*Task to complete*: Rewrite the rows below as a numbered list, one line per item, and omit any blank lines.

• • •

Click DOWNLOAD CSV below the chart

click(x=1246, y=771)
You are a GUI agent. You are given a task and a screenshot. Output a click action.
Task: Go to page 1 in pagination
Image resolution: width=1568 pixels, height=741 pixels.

• • •

*Answer in full*:
1. Click DOWNLOAD CSV below the chart
2. click(x=1246, y=771)
3. You are a GUI agent. You are given a task and a screenshot. Output a click action.
4. Task: Go to page 1 in pagination
5. Image resolution: width=1568 pixels, height=741 pixels.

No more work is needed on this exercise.